Fast, highly available storage is expensive. That means setting long retention times in Graylog or any other log management system can trigger serious cost constraints.
The good news is that, for the majority of use cases, you only need to perform instant log searches over a relatively short period of time. Many of our users want to keep 365 days of log data, but usually search over only the last 30 days.
Graylog has a configuration that tells it how long to keep log data. The standard behavior is to just delete data that contains log messages older than the configured retention period. The archiving functionality configures Graylog to automatically write all messages of an index to flat files on disk before deleting the index.

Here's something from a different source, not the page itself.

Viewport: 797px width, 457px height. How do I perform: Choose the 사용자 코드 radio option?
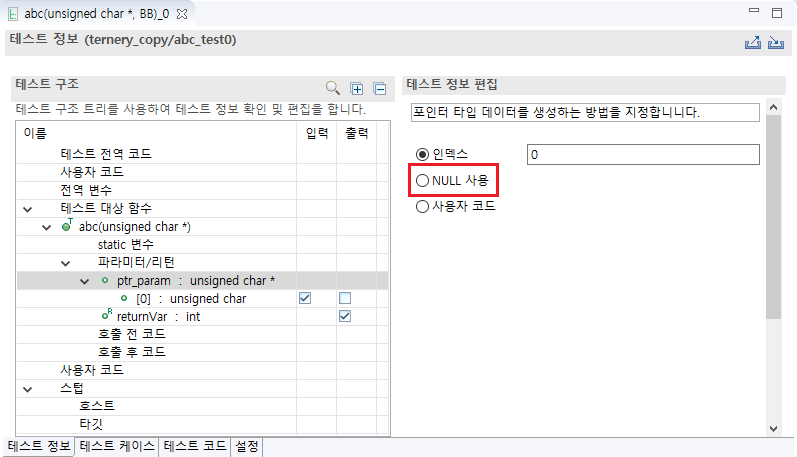pyautogui.click(x=422, y=207)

Simply configure the details in the Graylog console: where to send the index files, how long before re-indexing, how long to keep the files before overwriting, how large the files are allowed to get, what compression type you want to use, and a few other options. You can even archive some streams while automatically deleting old data in others to minimize the amount of storage you need while still addressing your different use cases.
If you need to take another look at archived data, you can temporarily re-import any archives for analysis in Graylog using the web interface. After you finish, you can once again delete the imported archive data.
This is one of the most common reasons our customers archive their data. Depending on industry and data processed, it could be just a few months’ worth, 3-5 years, or even near permanently.
It’s not unusual to find that a security incident began months before it was discovered. Logs are critical for determining when the exposure first occurred and what damage was done.
Because the archive files are simple plain text files, you can store them wherever you want. Put them on tape, burn them to a DVD, move them to cheap storage, or upload them to a cloud server. You’ll be able to temporarily re-import the data back into Graylog whenever needed.
Yes, they are GZIP compressed by default, but you can apply any other compression that you want.
Yes, you can apply any encryption or signature mechanisms that your operating system offers. Just automatically run it over the files when they are written.
The archiving process itself is not very IO-intensive, and you should not expect any serious sizing challenges with it. We use a special method to get all messages and apply no sorting, scoring, or other expensive algorithms.
However, be aware that importing large archives back in to Graylog can of course stress your storage cluster. You can import archives into a second, dedicated Graylog cluster with no special confirmation or tricks to circumvent this problem.